Knowledge Network Miner (KnetMiner) is an ecosystem of tools used to integrate, search and visualise biological Knowledge Graphs (KGs). KnetMiner KGs are built using the company’s data integration platform KnetBuilder and provided in OXL, Neo4j and RDF graph formats. The KnetMiner API provides web endpoints to search the KG with genes and keywords, returning the knowledge in graph format. Candidate genes are ranked according to their strength of association with particular search terms. KnetMiner was initially created by a collaboration of researchers at Rothamsted Research and has since expanded and initiated a spin-out process. KnetMiner filed for the KnetMiner trademark on 25 November 2021 and was entered into the register on 06 May 2022.

KnetMiner aims to enable scientists to search across large biological databases and literature to find links between genes, traits, diseases, and other information types. It makes use of FAIR data principles and supports the use of a range of biological data formats.

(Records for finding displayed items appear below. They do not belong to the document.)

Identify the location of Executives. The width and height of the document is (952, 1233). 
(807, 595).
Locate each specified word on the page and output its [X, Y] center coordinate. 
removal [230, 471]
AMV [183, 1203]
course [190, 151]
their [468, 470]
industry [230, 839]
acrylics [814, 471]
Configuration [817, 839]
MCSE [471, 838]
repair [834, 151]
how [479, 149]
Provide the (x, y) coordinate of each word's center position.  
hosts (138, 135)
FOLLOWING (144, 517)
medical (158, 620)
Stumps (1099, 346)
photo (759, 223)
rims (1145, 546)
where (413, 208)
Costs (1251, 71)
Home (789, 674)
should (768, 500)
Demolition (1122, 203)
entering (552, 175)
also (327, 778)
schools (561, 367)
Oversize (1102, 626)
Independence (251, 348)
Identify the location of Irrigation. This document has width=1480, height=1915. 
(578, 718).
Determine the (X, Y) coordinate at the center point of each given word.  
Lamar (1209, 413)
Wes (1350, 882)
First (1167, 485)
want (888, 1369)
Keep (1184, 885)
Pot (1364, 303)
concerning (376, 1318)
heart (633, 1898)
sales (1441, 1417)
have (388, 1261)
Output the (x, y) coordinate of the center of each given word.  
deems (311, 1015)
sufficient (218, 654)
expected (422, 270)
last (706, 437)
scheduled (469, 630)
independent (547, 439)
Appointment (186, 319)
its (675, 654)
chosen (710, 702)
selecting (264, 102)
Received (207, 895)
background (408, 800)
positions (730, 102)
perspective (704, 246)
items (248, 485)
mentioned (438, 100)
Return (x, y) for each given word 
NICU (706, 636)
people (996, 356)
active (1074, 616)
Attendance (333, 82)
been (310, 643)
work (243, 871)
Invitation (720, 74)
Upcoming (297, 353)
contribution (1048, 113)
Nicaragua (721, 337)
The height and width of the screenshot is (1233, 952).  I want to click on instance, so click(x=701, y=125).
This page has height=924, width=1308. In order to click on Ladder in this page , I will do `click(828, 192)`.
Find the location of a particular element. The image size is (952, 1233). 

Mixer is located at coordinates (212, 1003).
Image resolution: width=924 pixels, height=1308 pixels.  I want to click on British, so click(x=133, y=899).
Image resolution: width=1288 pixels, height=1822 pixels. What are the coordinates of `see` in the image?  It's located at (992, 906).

Current KnetMiners (non exhaustive list)  

KnetMiner hosts a range of different species, including a knowledge graph dedicated to SARS-CoV-2 in response to the 2020 global pandemic, on Rothamsted Research HPC machines, which include the following:

 Triticum aestivum - available here
 Arabidopsis Thaliana - available here
 Oryza Saiva Japonica - available here
 SARS-CoV-2 - available here
 Fusarium graminearum - available here
 Fusarium culmorum - available here
 Zymoseptoria tritici - available here
KnetMiner has been involved in a number of studies, including studies for wheat, willow, and SARS-CoV-2. It is also being used for exploring pathogen-host interactions in collaboration with PHI-base, soybean loopers, and other species.

API access 
KnetMiner provides REST API access to obtain either JSON outputs of each view type, or to obtain network views for certain searches.

Funding 
KnetMiner is funded by the Biotechnology and Biological Sciences Research Council, a UK research council.